ESG topics are systematically integrated in strategic, operative and transactional decision-making processes. ESG-related aspects are dealt with explicitly as part of the following:

  • The double materiality assessment according to ESRS

  • Revision of the sustainability strategy

  • Monitoring of the carbon footprint

  • Investments in energy efficiency

  • Assessment of investments according to internal CO2 reference price

  • Due diligence processes in the supply chains

  • ESG reporting, including TCFD-compliant disclosure

In addition, the following are carried out on an annual basis:

  • Review of the implementation of the Code of Conduct (Code of Conduct reporting)

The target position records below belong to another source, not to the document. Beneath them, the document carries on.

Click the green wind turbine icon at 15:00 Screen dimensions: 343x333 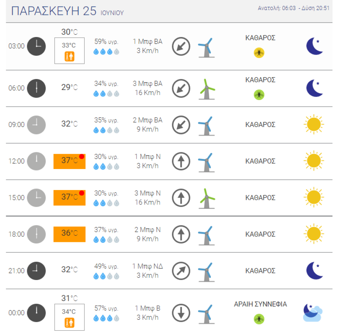(x=207, y=197)
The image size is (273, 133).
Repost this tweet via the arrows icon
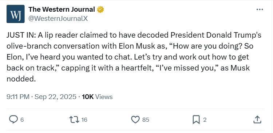(x=74, y=120)
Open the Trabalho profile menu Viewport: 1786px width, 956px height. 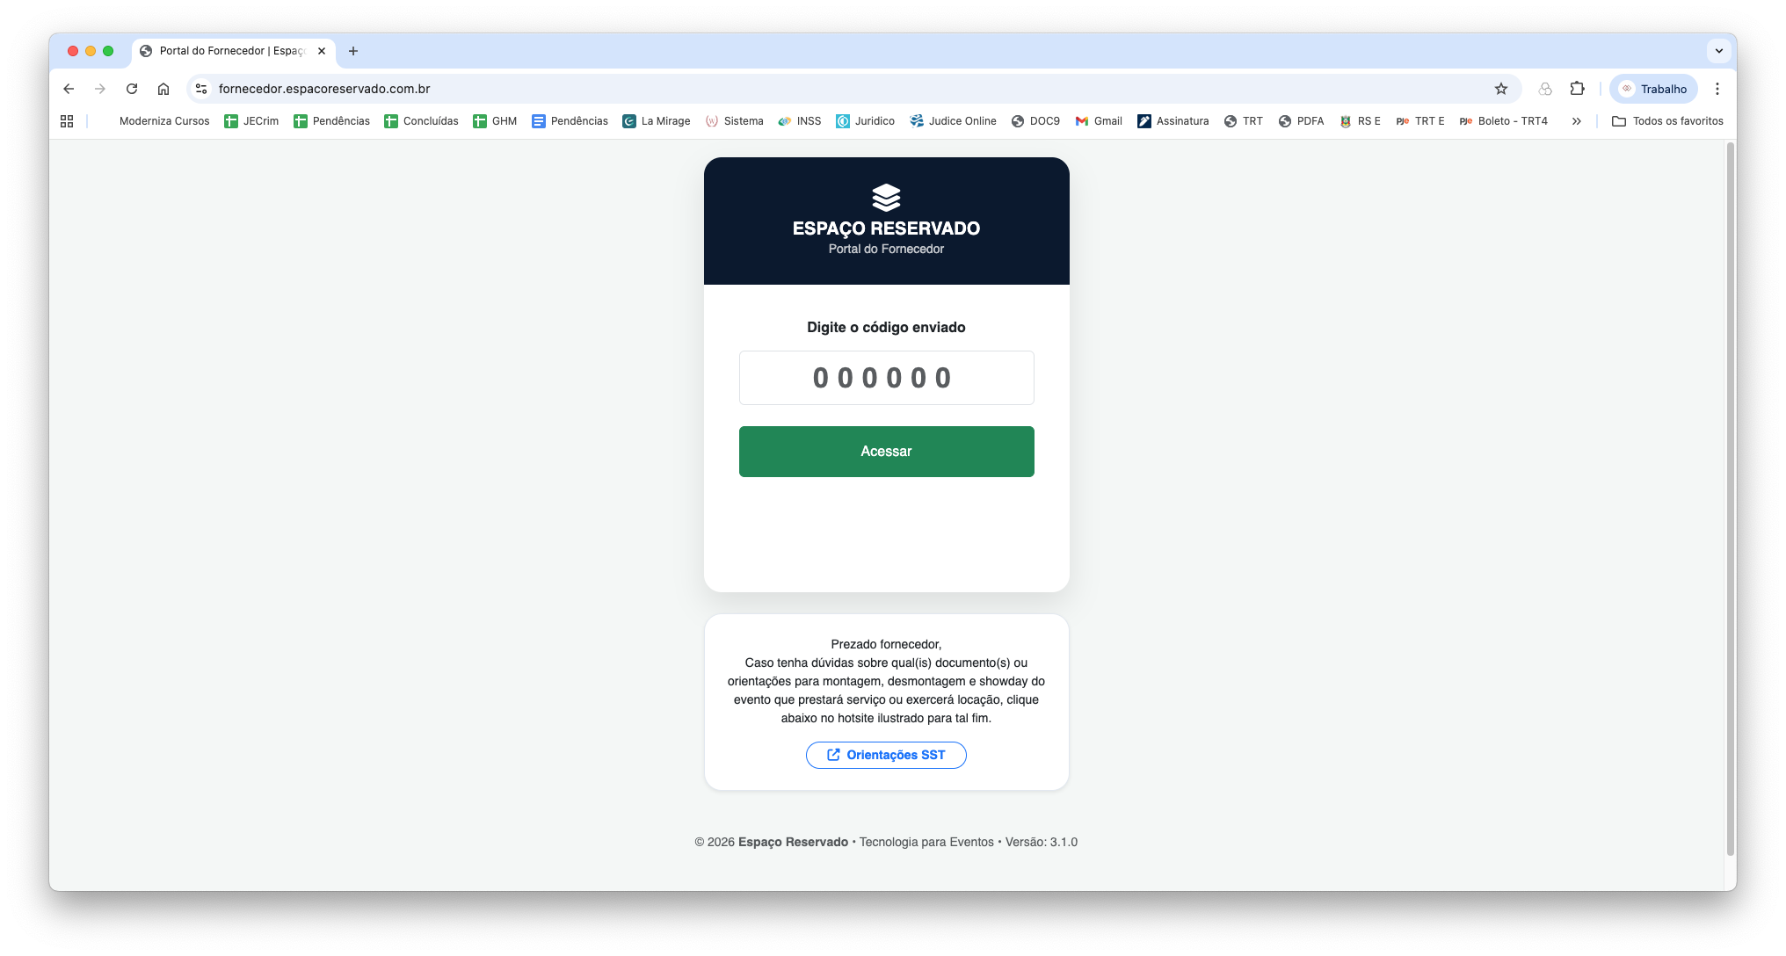[x=1654, y=89]
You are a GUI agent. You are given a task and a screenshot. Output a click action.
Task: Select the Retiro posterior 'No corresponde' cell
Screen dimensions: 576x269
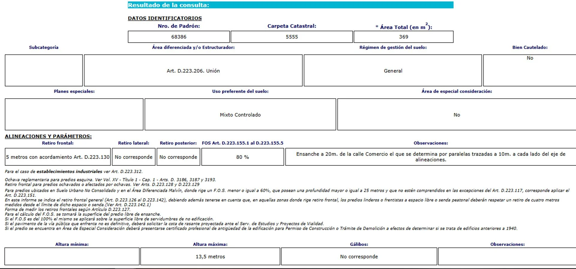[178, 157]
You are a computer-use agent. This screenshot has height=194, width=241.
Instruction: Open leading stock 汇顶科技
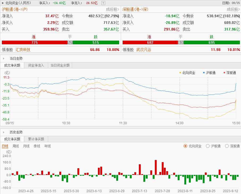pyautogui.click(x=23, y=50)
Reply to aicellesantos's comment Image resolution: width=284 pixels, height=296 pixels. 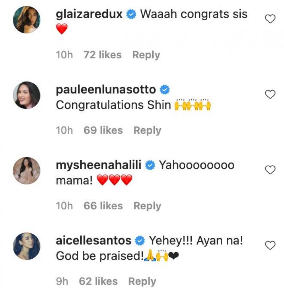142,281
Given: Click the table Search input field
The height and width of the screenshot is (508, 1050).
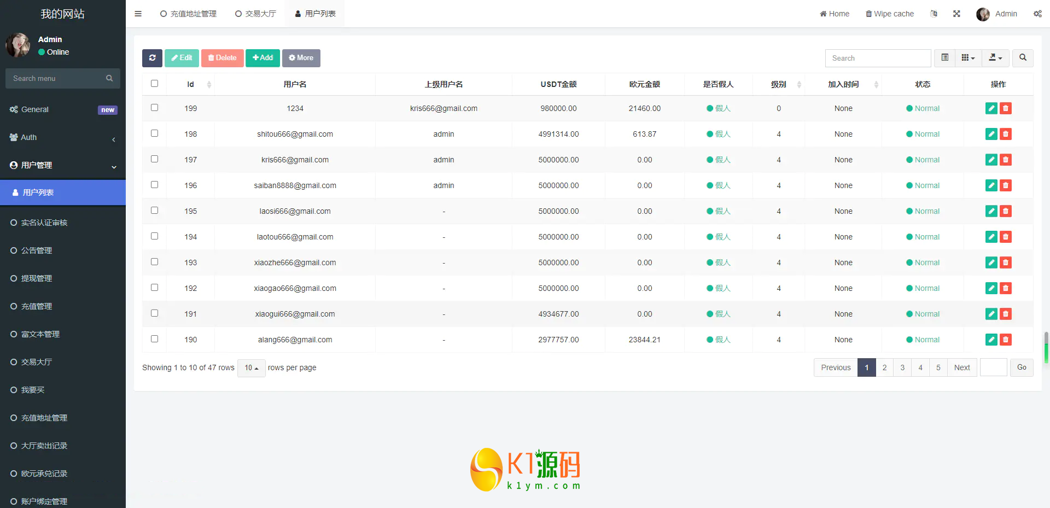Looking at the screenshot, I should coord(877,58).
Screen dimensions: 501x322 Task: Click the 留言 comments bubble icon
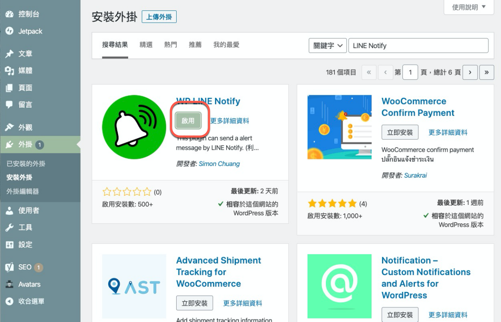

  • Assessment of due diligence obligations in the supply chain relating to human rights and the environment

The Board of Directors is also available to address the concerns of stakeholders and shareholders, see Business Report > Corporate Governance > Participatory rights of shareholders. Matters brought forward by shareholders within the context of the General Meeting are dealt with in accordance with the Articles of Incorporation of Geberit AG. No matters were submitted directly to the Board of Directors outside the General Meeting in 2025.

The employee representatives of the European sites meet twice a year with a member of the Group Executive Board and the Head Corporate Human Resources. Concerns can be addressed to the Board of Directors through this channel.

ESG key figures and remuneration architecture

The remuneration policy of the Geberit Group follows the principles of responsible business management. It is approved by the Board of Directors and reviewed annually. The General Meeting approves both the maximum amounts of remuneration and the remuneration report. The Group’s remuneration policy balances short-term success and long-term value creation. Sustainability goals are an integral part of variable remuneration: the annual reduction of CO2 intensity is one of the five equally weighted bonus criteria and is relevant to the remuneration of around 220 managers and a further 1,300 employees of the Group.

For information about the remuneration of the management bodies, see Business Report > Remuneration Report. For annual key figures on the ratio of the annual remuneration and non-discrimination in the remuneration policy, see Social matters – Performance 2025 > Own workforce.